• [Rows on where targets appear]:
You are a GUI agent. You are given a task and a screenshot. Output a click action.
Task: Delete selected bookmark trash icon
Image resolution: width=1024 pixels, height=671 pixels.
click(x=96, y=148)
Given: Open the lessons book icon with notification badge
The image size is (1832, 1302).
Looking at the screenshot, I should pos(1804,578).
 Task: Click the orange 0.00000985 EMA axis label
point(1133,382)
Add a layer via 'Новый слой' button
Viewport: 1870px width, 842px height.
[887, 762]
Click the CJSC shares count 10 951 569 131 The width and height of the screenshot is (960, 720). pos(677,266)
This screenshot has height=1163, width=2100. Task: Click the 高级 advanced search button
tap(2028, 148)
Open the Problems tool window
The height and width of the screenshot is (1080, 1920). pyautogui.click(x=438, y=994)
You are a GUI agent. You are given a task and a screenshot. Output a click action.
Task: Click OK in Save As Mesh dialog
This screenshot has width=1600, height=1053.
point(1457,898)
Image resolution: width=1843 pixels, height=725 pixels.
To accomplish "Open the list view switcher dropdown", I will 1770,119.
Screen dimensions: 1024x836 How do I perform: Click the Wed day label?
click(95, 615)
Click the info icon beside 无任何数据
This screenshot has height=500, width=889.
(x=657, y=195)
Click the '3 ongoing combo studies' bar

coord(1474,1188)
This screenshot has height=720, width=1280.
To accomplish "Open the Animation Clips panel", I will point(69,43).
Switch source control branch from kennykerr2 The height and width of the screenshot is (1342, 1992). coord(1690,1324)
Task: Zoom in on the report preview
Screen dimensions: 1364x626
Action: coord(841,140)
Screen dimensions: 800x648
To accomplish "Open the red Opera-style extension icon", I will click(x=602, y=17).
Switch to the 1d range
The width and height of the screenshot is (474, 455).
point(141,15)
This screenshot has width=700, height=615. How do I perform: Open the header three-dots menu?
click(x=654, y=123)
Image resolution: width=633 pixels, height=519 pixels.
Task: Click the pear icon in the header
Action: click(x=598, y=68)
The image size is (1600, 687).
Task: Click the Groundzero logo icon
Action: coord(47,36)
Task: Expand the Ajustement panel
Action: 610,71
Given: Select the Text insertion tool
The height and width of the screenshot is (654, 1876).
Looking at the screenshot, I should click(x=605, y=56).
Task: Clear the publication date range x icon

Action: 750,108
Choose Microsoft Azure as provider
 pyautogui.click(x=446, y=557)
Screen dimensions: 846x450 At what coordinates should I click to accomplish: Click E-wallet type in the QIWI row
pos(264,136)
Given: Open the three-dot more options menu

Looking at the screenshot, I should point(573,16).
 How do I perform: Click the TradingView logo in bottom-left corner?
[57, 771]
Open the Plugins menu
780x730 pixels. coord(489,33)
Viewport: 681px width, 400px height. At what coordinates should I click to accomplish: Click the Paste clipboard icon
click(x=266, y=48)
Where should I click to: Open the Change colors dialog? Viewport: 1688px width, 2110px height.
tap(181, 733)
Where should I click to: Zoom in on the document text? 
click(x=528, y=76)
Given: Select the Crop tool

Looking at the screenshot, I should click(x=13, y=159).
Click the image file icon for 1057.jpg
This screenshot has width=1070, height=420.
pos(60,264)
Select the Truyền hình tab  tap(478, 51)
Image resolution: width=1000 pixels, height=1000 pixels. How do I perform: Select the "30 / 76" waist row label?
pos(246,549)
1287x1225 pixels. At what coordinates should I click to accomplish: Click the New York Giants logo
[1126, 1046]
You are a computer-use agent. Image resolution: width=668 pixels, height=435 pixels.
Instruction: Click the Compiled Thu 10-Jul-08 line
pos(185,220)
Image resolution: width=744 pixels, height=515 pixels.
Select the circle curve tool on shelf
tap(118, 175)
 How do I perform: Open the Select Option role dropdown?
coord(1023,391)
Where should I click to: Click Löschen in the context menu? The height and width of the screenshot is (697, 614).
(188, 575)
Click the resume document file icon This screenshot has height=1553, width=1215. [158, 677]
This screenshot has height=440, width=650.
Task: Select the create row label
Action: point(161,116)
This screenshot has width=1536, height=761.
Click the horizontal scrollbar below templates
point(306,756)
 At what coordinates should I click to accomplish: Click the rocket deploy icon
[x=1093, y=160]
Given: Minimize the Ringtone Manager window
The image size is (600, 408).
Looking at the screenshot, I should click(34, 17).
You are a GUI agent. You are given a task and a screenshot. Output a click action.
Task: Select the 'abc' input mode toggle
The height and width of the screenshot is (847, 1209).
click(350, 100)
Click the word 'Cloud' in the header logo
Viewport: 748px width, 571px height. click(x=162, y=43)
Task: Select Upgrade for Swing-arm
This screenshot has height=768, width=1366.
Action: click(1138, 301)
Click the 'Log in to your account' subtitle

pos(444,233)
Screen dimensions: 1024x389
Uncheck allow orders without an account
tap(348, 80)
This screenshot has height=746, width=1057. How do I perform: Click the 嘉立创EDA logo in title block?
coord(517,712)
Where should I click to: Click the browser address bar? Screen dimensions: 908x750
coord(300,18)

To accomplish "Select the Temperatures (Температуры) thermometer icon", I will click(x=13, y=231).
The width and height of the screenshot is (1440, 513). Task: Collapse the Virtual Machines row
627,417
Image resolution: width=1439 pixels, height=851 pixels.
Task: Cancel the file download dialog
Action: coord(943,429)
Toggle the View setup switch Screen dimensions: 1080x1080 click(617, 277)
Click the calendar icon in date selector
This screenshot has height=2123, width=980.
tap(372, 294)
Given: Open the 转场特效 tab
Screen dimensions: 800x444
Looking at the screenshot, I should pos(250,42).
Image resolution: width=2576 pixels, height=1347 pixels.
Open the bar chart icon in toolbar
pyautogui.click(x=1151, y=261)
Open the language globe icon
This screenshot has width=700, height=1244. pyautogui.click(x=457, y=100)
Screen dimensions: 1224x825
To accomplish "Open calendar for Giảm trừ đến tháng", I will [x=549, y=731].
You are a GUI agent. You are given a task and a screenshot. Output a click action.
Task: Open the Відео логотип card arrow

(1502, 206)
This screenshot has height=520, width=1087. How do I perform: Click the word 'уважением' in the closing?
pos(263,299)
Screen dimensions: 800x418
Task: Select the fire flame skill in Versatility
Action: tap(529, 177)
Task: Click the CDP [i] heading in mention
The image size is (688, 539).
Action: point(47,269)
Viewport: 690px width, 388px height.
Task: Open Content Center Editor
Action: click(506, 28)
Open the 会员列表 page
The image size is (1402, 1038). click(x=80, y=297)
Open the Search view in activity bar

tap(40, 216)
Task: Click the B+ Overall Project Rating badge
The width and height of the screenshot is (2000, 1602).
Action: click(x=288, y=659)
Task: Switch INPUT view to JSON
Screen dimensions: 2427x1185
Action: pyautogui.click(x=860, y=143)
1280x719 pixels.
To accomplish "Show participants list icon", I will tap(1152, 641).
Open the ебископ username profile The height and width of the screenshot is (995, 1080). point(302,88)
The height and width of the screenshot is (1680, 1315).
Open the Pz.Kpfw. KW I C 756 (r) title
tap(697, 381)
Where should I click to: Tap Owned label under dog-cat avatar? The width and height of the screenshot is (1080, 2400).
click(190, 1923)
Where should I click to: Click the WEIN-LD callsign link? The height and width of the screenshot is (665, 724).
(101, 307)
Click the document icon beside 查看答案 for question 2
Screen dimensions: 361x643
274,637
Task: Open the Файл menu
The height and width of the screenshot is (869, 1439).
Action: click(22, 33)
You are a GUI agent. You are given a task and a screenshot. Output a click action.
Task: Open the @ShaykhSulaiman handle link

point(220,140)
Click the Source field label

• [WHAT YOU NEED TO DO]: Copy out every line of the material above, keeping each character as it is.

• [ANSWER TO THE TASK]:
You are a GUI agent. You are given a task and a screenshot. Output a click action.
Task: Delete selected bookmark trash icon
Image resolution: width=1024 pixels, height=671 pixels.
click(x=96, y=148)
Given: Open the lessons book icon with notification badge
The image size is (1832, 1302).
Looking at the screenshot, I should pos(1804,578).
 Task: Click the orange 0.00000985 EMA axis label
point(1133,382)
Add a layer via 'Новый слой' button
Viewport: 1870px width, 842px height.
[887, 762]
Click the CJSC shares count 10 951 569 131 The width and height of the screenshot is (960, 720). pos(677,266)
This screenshot has height=1163, width=2100. Task: Click the 高级 advanced search button
tap(2028, 148)
Open the Problems tool window
The height and width of the screenshot is (1080, 1920). pyautogui.click(x=438, y=994)
You are a GUI agent. You are given a task and a screenshot. Output a click action.
Task: Click OK in Save As Mesh dialog
This screenshot has width=1600, height=1053.
point(1457,898)
Image resolution: width=1843 pixels, height=725 pixels.
To accomplish "Open the list view switcher dropdown", I will 1770,119.
Screen dimensions: 1024x836 How do I perform: Click the Wed day label?
click(95, 615)
Click the info icon beside 无任何数据
This screenshot has height=500, width=889.
(x=657, y=195)
Click the '3 ongoing combo studies' bar

coord(1474,1188)
This screenshot has height=720, width=1280.
To accomplish "Open the Animation Clips panel", I will point(69,43).
Switch source control branch from kennykerr2 The height and width of the screenshot is (1342, 1992). coord(1690,1324)
Task: Zoom in on the report preview
Screen dimensions: 1364x626
Action: coord(841,140)
Screen dimensions: 800x648
To accomplish "Open the red Opera-style extension icon", I will click(x=602, y=17).
Switch to the 1d range
The width and height of the screenshot is (474, 455).
point(141,15)
This screenshot has width=700, height=615. How do I perform: Open the header three-dots menu?
click(x=654, y=123)
Image resolution: width=633 pixels, height=519 pixels.
Task: Click the pear icon in the header
Action: click(x=598, y=68)
The image size is (1600, 687).
Task: Click the Groundzero logo icon
Action: coord(47,36)
Task: Expand the Ajustement panel
Action: 610,71
Given: Select the Text insertion tool
The height and width of the screenshot is (654, 1876).
Looking at the screenshot, I should click(x=605, y=56).
Task: Clear the publication date range x icon

Action: 750,108
Choose Microsoft Azure as provider
 pyautogui.click(x=446, y=557)
Screen dimensions: 846x450 At what coordinates should I click to accomplish: Click E-wallet type in the QIWI row
pos(264,136)
Given: Open the three-dot more options menu

Looking at the screenshot, I should point(573,16).
 How do I perform: Click the TradingView logo in bottom-left corner?
[57, 771]
Open the Plugins menu
780x730 pixels. coord(489,33)
Viewport: 681px width, 400px height. At what coordinates should I click to accomplish: Click the Paste clipboard icon
click(x=266, y=48)
Where should I click to: Open the Change colors dialog? Viewport: 1688px width, 2110px height.
tap(181, 733)
Where should I click to: Zoom in on the document text? 
click(x=528, y=76)
Given: Select the Crop tool

Looking at the screenshot, I should click(x=13, y=159).
Click the image file icon for 1057.jpg
This screenshot has width=1070, height=420.
pos(60,264)
Select the Truyền hình tab  tap(478, 51)
Image resolution: width=1000 pixels, height=1000 pixels. How do I perform: Select the "30 / 76" waist row label?
pos(246,549)
1287x1225 pixels. At what coordinates should I click to accomplish: Click the New York Giants logo
[1126, 1046]
You are a computer-use agent. Image resolution: width=668 pixels, height=435 pixels.
Instruction: Click the Compiled Thu 10-Jul-08 line
pos(185,220)
Image resolution: width=744 pixels, height=515 pixels.
Select the circle curve tool on shelf
tap(118, 175)
 How do I perform: Open the Select Option role dropdown?
coord(1023,391)
Where should I click to: Click Löschen in the context menu? The height and width of the screenshot is (697, 614).
(188, 575)
Click the resume document file icon This screenshot has height=1553, width=1215. [158, 677]
This screenshot has height=440, width=650.
Task: Select the create row label
Action: point(161,116)
This screenshot has width=1536, height=761.
Click the horizontal scrollbar below templates
point(306,756)
 At what coordinates should I click to accomplish: Click the rocket deploy icon
[x=1093, y=160]
Given: Minimize the Ringtone Manager window
The image size is (600, 408).
Looking at the screenshot, I should click(34, 17).
You are a GUI agent. You are given a task and a screenshot. Output a click action.
Task: Select the 'abc' input mode toggle
The height and width of the screenshot is (847, 1209).
click(350, 100)
Click the word 'Cloud' in the header logo
Viewport: 748px width, 571px height. click(x=162, y=43)
Task: Select Upgrade for Swing-arm
This screenshot has height=768, width=1366.
Action: click(1138, 301)
Click the 'Log in to your account' subtitle

pos(444,233)
Screen dimensions: 1024x389
Uncheck allow orders without an account
tap(348, 80)
This screenshot has height=746, width=1057. How do I perform: Click the 嘉立创EDA logo in title block?
coord(517,712)
Where should I click to: Click the browser address bar? Screen dimensions: 908x750
coord(300,18)

To accomplish "Select the Temperatures (Температуры) thermometer icon", I will click(x=13, y=231).
The width and height of the screenshot is (1440, 513). Task: Collapse the Virtual Machines row
627,417
Image resolution: width=1439 pixels, height=851 pixels.
Task: Cancel the file download dialog
Action: coord(943,429)
Toggle the View setup switch Screen dimensions: 1080x1080 click(617, 277)
Click the calendar icon in date selector
This screenshot has height=2123, width=980.
tap(372, 294)
Given: Open the 转场特效 tab
Screen dimensions: 800x444
Looking at the screenshot, I should pos(250,42).
Image resolution: width=2576 pixels, height=1347 pixels.
Open the bar chart icon in toolbar
pyautogui.click(x=1151, y=261)
Open the language globe icon
This screenshot has width=700, height=1244. pyautogui.click(x=457, y=100)
Screen dimensions: 1224x825
To accomplish "Open calendar for Giảm trừ đến tháng", I will [x=549, y=731].
You are a GUI agent. You are given a task and a screenshot. Output a click action.
Task: Open the Відео логотип card arrow

(1502, 206)
This screenshot has height=520, width=1087. How do I perform: Click the word 'уважением' in the closing?
pos(263,299)
Screen dimensions: 800x418
Task: Select the fire flame skill in Versatility
Action: tap(529, 177)
Task: Click the CDP [i] heading in mention
The image size is (688, 539).
Action: point(47,269)
Viewport: 690px width, 388px height.
Task: Open Content Center Editor
Action: click(506, 28)
Open the 会员列表 page
The image size is (1402, 1038). click(x=80, y=297)
Open the Search view in activity bar

tap(40, 216)
Task: Click the B+ Overall Project Rating badge
The width and height of the screenshot is (2000, 1602).
Action: click(x=288, y=659)
Task: Switch INPUT view to JSON
Screen dimensions: 2427x1185
Action: pyautogui.click(x=860, y=143)
1280x719 pixels.
To accomplish "Show participants list icon", I will tap(1152, 641).
Open the ебископ username profile The height and width of the screenshot is (995, 1080). point(302,88)
The height and width of the screenshot is (1680, 1315).
Open the Pz.Kpfw. KW I C 756 (r) title
tap(697, 381)
Where should I click to: Tap Owned label under dog-cat avatar? The width and height of the screenshot is (1080, 2400).
click(190, 1923)
Where should I click to: Click the WEIN-LD callsign link? The height and width of the screenshot is (665, 724).
(101, 307)
Click the document icon beside 查看答案 for question 2
Screen dimensions: 361x643
274,637
Task: Open the Файл menu
The height and width of the screenshot is (869, 1439).
Action: click(22, 33)
You are a GUI agent. You are given a task and a screenshot. Output a click action.
Task: Open the @ShaykhSulaiman handle link

point(220,140)
Click the Source field label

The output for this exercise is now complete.